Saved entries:
________________________
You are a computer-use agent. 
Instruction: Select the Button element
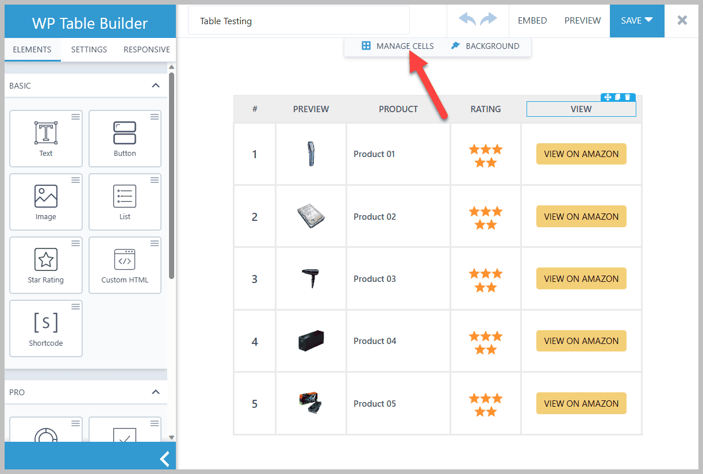[125, 138]
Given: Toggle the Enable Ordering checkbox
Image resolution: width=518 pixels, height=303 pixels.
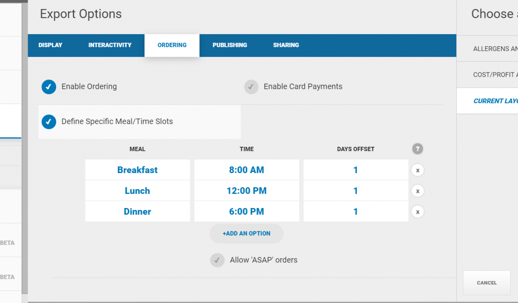Looking at the screenshot, I should pyautogui.click(x=49, y=87).
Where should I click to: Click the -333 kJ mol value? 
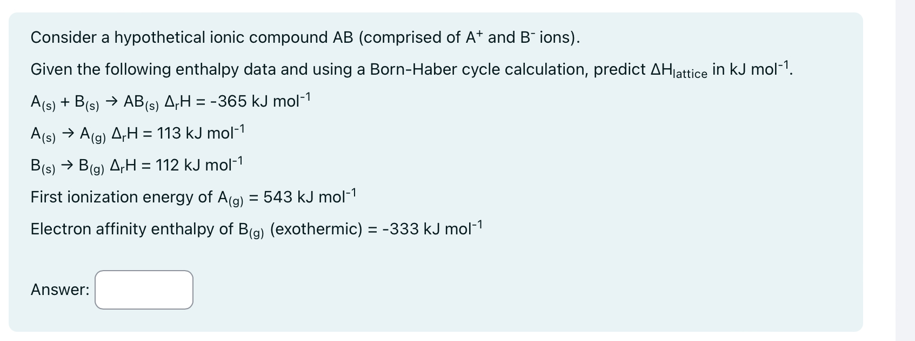click(431, 228)
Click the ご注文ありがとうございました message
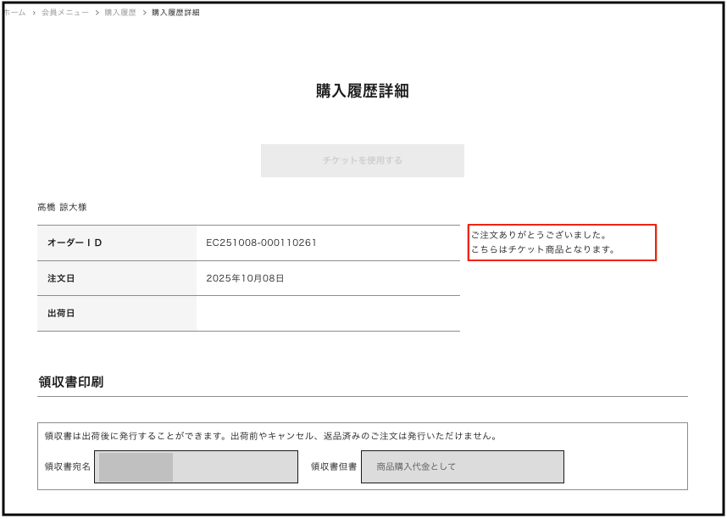This screenshot has height=519, width=727. tap(539, 235)
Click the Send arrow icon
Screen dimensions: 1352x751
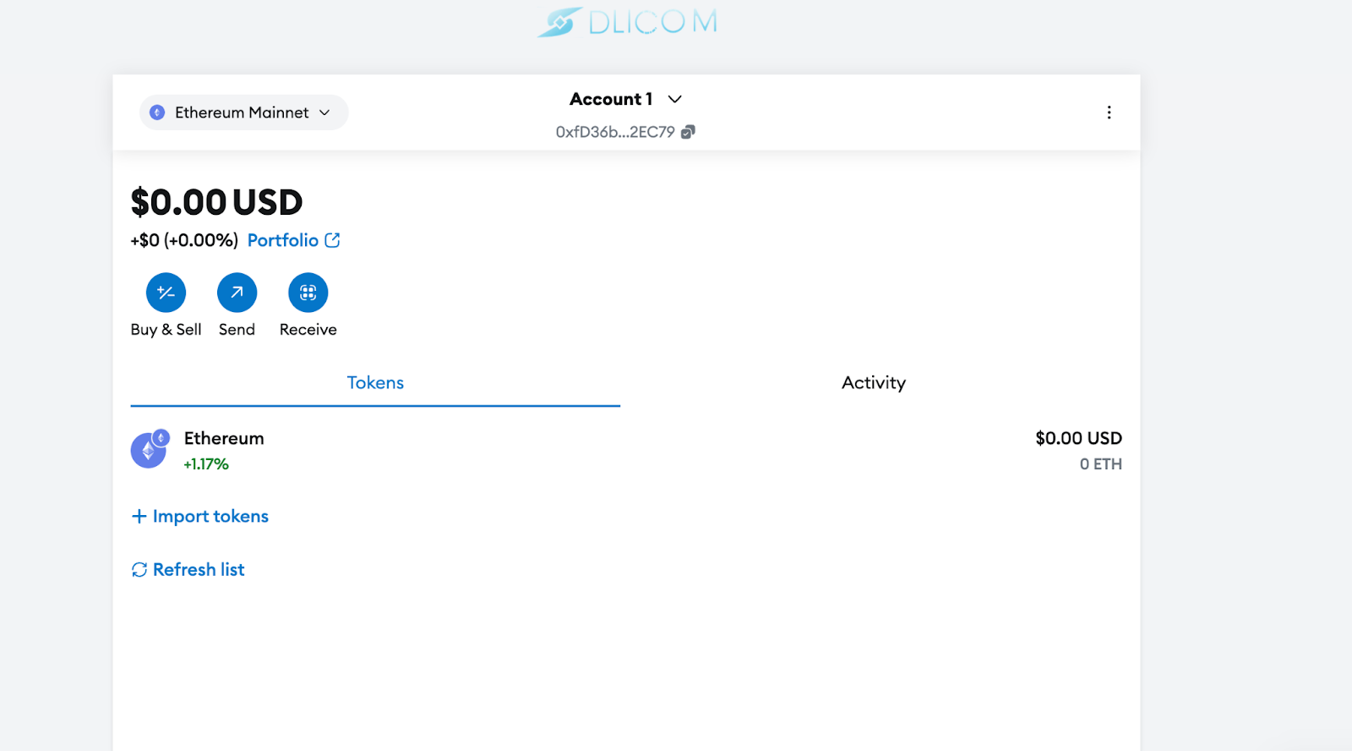(x=237, y=293)
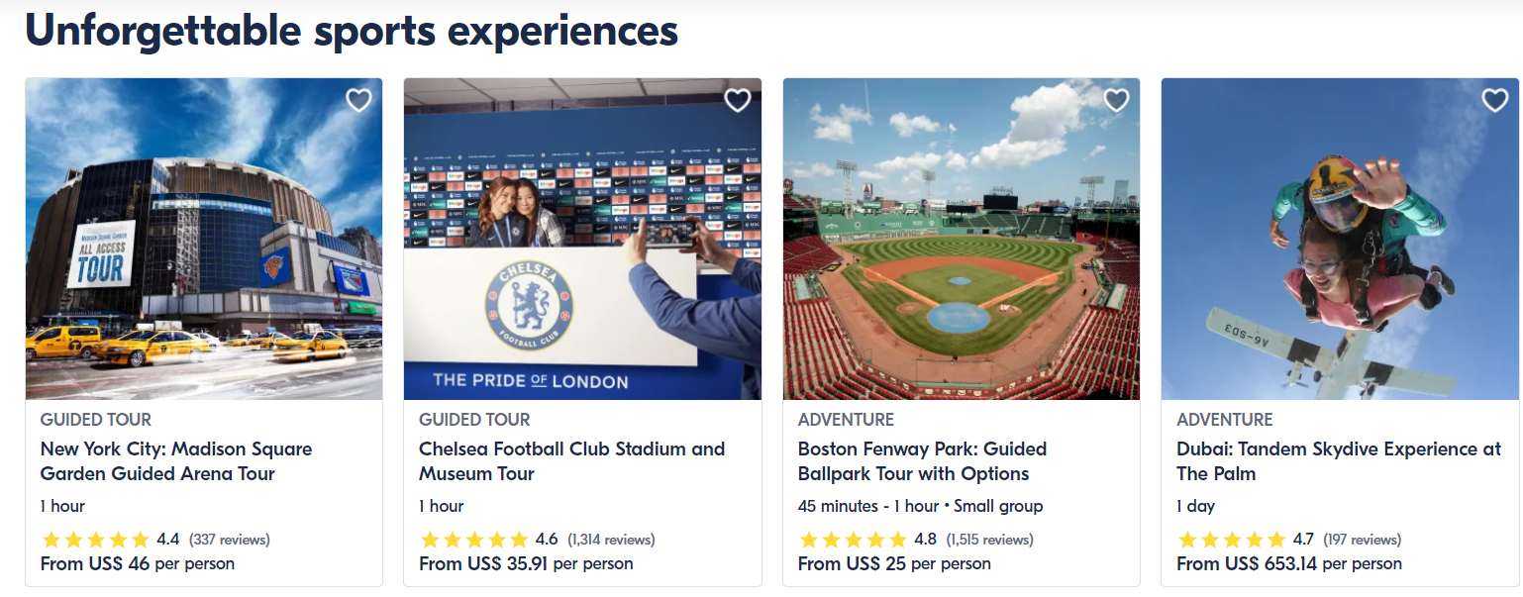Toggle wishlist heart on Chelsea Stadium tour
Screen dimensions: 1523x597
738,100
________________________
How to complete this task: The records above need to be copied exactly, with the pictures left out.

Answer for this exercise:
You are a computer-use agent. 
Instruction: Select the Button element
[125, 138]
Given: Toggle the Enable Ordering checkbox
Image resolution: width=518 pixels, height=303 pixels.
Looking at the screenshot, I should pyautogui.click(x=49, y=87).
Where should I click to: Click the -333 kJ mol value? 
click(431, 228)
Click the ご注文ありがとうございました message
This screenshot has height=519, width=727. tap(539, 235)
Click the Send arrow icon
Screen dimensions: 1352x751
(x=237, y=293)
Toggle wishlist heart on Chelsea Stadium tour
Screen dimensions: 1523x597
738,100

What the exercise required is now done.